Information provided -
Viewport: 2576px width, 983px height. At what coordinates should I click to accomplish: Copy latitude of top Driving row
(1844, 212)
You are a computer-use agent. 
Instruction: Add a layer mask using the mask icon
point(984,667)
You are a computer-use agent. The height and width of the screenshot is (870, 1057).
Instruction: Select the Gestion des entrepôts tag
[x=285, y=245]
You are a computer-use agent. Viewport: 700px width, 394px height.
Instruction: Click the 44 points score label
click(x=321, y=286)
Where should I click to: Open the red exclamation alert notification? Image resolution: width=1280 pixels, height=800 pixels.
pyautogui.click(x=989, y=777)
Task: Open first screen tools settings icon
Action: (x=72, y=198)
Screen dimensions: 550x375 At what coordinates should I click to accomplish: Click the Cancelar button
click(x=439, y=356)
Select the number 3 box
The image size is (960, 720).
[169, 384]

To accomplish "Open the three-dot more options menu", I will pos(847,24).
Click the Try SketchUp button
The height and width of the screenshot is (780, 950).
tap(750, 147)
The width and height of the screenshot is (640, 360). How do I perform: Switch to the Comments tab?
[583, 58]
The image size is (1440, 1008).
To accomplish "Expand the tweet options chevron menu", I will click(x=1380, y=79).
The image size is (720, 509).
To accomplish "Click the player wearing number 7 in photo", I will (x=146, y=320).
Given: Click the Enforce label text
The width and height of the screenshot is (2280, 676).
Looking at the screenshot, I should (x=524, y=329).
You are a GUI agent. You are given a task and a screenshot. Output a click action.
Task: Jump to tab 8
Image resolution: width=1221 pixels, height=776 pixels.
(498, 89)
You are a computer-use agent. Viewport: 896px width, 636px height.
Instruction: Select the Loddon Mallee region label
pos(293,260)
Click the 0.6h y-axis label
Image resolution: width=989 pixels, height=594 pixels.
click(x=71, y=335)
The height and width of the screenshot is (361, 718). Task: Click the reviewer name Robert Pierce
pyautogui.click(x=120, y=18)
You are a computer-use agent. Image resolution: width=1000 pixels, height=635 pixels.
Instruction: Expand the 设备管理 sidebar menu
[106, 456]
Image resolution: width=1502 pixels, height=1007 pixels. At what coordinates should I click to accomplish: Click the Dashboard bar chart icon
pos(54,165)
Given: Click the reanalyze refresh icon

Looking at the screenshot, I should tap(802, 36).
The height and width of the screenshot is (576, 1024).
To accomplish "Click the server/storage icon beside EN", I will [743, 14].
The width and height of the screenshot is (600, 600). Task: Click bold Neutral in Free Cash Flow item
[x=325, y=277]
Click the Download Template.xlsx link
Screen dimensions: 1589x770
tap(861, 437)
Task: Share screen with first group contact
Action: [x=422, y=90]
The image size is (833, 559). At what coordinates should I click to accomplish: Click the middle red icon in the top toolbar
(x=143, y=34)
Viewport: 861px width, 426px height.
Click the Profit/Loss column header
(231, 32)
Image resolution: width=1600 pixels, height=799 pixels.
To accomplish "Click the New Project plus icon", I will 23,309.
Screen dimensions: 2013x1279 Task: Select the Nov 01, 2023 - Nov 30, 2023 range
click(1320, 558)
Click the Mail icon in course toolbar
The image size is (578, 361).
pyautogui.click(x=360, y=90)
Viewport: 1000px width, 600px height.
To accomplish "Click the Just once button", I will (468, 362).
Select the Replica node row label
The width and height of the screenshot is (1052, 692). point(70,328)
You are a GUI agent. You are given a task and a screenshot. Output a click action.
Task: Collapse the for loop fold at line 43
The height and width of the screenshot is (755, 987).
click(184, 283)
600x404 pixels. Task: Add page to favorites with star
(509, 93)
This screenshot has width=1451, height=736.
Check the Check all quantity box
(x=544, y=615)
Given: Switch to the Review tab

Task goal -
All lines above from the one containing "The height and width of the screenshot is (576, 1024)." to the one containing "Image resolution: width=1600" must be repeated exactly, both lines included, and no others.

Response below -
The height and width of the screenshot is (576, 1024).
To accomplish "Click the server/storage icon beside EN", I will [743, 14].
The width and height of the screenshot is (600, 600). Task: Click bold Neutral in Free Cash Flow item
[x=325, y=277]
Click the Download Template.xlsx link
Screen dimensions: 1589x770
tap(861, 437)
Task: Share screen with first group contact
Action: [x=422, y=90]
The image size is (833, 559). At what coordinates should I click to accomplish: Click the middle red icon in the top toolbar
(x=143, y=34)
Viewport: 861px width, 426px height.
Click the Profit/Loss column header
(231, 32)
Image resolution: width=1600 pixels, height=799 pixels.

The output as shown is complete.